What tools, technologies, or methodologies are unlocking outsized gains in your role?

Social media managers can utilize these tools and practice adaptive methodologies to excel in their work. 

  • Social Media Listening Tools (Meltwater, Brandwatch): Provide real-time sentiment analysis and uncover trending topics for proactive engagement. Seeing where your brand, product, or service is being mentioned in online conversion can guide you towards where your brand can join in on the conversation, adding a sense of authority to the discourse. 

  • AI Design Tools (Canva, Adobe Firefly): Accelerate content creation without compromising quality. 

  • Analytics Dashboards (Sprout Social, RivalIQ): The insights gleaned from these dashboards illustrate what is working, and allows a streamlined process for stakeholder reporting. 

  • Agile Methodologies: Implementing sprint planning for campaigns ensures adaptability and quicker pivots based on performance data. 

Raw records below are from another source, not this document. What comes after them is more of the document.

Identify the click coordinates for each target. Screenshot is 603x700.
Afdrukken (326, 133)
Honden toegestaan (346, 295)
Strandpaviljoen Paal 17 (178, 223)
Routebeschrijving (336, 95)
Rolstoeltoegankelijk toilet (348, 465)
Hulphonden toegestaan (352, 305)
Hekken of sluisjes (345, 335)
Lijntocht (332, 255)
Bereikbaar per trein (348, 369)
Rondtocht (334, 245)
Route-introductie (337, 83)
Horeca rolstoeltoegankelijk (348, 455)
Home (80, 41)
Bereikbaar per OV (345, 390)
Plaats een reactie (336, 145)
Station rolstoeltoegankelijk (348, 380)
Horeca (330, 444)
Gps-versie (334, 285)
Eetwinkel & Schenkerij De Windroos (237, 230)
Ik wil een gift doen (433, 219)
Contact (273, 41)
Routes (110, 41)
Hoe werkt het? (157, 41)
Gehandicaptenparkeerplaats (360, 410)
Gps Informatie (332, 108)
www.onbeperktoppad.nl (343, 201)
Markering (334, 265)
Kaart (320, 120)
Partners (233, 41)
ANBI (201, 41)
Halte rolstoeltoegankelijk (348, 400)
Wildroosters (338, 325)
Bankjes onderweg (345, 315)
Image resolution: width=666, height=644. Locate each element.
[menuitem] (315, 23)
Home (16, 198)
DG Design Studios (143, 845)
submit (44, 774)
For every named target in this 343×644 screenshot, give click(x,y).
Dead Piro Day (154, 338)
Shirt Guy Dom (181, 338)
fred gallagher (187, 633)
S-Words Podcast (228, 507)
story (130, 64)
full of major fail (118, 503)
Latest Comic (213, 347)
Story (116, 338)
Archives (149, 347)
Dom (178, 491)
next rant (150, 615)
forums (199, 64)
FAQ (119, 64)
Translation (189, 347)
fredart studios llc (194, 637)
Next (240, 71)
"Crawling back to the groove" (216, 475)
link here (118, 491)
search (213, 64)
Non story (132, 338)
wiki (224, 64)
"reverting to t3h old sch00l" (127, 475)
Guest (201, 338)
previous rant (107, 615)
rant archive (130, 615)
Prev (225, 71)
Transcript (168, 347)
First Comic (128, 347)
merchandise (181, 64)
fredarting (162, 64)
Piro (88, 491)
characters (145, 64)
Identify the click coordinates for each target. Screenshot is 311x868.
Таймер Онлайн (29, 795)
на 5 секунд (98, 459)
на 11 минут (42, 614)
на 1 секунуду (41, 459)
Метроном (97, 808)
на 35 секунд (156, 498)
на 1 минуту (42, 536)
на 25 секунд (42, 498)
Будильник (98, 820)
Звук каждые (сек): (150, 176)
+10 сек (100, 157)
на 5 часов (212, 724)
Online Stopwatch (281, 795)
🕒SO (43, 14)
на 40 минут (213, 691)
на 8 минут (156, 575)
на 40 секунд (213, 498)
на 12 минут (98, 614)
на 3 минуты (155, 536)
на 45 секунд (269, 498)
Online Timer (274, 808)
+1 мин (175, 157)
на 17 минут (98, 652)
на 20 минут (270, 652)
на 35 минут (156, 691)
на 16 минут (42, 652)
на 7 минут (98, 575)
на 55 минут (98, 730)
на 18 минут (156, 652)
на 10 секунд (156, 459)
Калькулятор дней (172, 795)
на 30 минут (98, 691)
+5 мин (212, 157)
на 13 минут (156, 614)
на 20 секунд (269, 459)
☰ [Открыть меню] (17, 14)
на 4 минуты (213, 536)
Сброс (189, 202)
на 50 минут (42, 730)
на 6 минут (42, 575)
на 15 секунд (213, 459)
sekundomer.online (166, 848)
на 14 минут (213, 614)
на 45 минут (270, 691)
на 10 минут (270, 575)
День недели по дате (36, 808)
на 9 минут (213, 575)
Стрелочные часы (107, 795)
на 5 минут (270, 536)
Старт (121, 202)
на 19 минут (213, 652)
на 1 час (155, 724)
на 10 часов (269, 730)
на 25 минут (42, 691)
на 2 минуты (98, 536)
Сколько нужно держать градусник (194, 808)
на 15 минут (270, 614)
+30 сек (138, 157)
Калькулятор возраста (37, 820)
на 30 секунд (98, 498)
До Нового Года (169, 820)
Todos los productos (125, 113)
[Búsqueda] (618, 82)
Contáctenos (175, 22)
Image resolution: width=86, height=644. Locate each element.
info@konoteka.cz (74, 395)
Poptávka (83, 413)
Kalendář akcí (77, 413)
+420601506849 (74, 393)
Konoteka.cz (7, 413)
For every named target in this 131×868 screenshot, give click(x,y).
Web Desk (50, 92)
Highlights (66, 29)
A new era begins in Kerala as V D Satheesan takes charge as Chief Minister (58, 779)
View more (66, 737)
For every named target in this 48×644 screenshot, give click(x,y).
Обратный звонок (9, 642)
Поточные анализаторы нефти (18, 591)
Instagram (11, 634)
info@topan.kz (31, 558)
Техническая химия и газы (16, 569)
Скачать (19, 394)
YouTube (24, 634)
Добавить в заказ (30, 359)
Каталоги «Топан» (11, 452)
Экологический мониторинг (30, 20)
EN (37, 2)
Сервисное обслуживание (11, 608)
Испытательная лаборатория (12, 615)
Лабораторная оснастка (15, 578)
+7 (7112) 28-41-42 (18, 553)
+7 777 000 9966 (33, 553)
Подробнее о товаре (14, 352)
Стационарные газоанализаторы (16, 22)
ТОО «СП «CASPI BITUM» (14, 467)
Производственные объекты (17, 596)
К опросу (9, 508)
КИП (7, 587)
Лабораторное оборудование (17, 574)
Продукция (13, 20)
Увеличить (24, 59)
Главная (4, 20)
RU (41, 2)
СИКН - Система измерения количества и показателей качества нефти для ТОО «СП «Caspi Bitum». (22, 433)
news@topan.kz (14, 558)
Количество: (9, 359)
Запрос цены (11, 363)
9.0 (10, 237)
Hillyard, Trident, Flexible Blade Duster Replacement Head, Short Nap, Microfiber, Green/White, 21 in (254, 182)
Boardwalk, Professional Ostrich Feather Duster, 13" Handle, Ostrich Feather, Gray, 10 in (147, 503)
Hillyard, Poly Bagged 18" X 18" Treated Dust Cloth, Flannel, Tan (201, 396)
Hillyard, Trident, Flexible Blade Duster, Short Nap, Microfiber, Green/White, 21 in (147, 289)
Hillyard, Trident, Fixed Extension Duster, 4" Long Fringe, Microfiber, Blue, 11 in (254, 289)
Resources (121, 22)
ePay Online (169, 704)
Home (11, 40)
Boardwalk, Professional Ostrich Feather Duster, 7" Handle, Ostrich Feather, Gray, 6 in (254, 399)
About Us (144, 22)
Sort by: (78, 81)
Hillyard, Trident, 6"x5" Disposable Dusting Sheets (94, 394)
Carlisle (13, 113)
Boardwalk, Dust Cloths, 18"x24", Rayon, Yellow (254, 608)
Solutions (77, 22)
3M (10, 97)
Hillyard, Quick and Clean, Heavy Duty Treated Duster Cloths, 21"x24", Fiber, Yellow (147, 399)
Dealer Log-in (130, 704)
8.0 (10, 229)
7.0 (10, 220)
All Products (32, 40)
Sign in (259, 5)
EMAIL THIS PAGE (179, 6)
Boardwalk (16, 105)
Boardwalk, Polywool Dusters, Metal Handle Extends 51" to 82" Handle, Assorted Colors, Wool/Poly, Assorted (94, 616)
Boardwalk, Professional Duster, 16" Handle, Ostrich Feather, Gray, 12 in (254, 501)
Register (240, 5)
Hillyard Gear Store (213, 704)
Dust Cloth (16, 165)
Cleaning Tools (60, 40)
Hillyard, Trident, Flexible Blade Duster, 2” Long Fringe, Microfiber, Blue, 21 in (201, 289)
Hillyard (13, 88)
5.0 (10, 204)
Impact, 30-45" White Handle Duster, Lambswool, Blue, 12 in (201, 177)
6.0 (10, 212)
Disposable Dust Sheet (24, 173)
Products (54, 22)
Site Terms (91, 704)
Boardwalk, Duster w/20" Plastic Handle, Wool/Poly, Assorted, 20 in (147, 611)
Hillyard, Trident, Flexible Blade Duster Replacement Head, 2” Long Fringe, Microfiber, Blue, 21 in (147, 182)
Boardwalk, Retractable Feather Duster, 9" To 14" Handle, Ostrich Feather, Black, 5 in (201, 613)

Being a great social media manager requires agility as the only consistent variable is change.  Mastering creative collaboration builds confidence and competence in delivering ideas that drive results. Results in turn, deepen understanding and illustrate that valued input holds equal, if not greater weight in output. Fluency in craft, demonstrated through clear communication of expertise allows marketing professionals to show before they tell. If the landscape is always changing, assume that what is known can always be expanded by what is yet to be known. Lean on and learn from industry leaders to embrace a lifelong student mindset— one with an insatiable curiosity, and a resilient desire to grow unlocking new possibilities for career progression.